> [WHAT YOU NEED TO DO]:
From the records below, copy out exactly the lines from the one containing "How do I perform: Click" to the one containing "Task: Click the BYRUTOR是 document icon at top", both included. Add nothing else.

[RECORDED INFORMATION Boundary: Start]

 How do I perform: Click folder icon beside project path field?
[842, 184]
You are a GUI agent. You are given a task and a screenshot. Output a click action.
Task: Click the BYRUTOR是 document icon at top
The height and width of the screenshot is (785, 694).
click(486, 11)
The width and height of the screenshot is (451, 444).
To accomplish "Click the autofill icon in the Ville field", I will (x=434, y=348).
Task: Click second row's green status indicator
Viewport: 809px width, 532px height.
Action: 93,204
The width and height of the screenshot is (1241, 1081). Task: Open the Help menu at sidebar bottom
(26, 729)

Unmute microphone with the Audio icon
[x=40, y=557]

[RECORDED INFORMATION Boundary: End]
[RECORDED INFORMATION Boundary: Start]

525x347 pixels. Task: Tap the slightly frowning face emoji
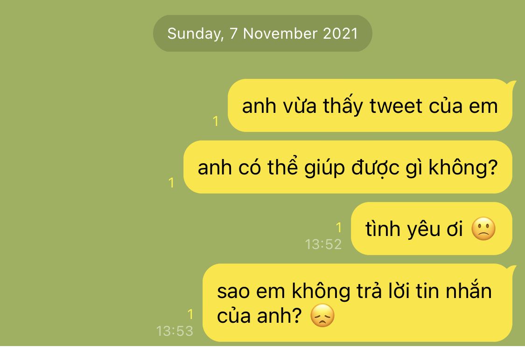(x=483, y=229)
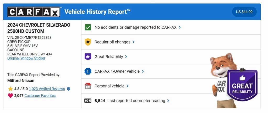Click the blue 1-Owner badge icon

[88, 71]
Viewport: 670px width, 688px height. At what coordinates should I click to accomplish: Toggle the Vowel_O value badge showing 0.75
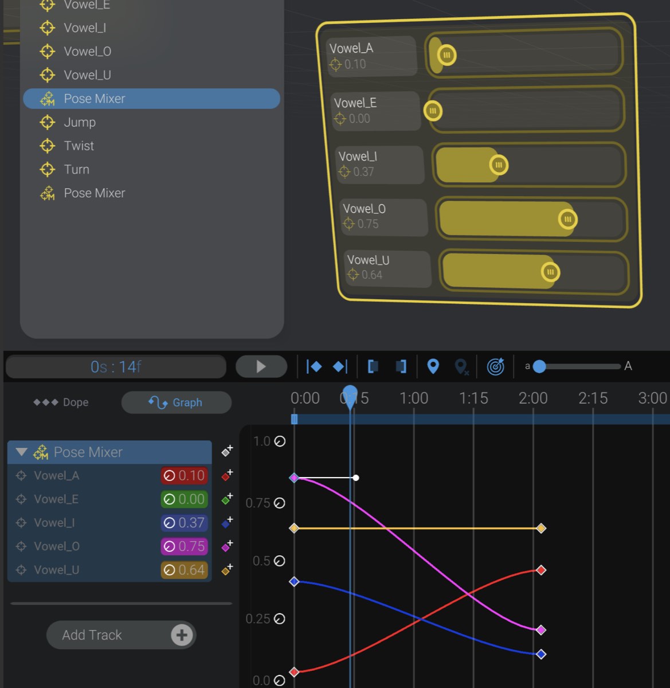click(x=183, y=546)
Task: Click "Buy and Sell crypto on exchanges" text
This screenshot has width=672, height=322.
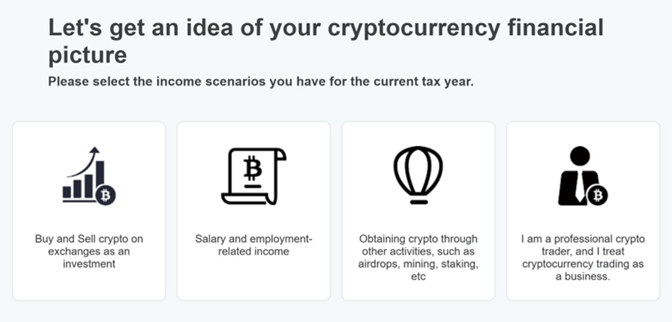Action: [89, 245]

[RECORDED INFORMATION Boundary: End]

> [EXPECTED ANSWER]:
 How do I perform: Click folder icon beside project path field?
[842, 184]
You are a GUI agent. You are given a task and a screenshot. Output a click action.
Task: Click the BYRUTOR是 document icon at top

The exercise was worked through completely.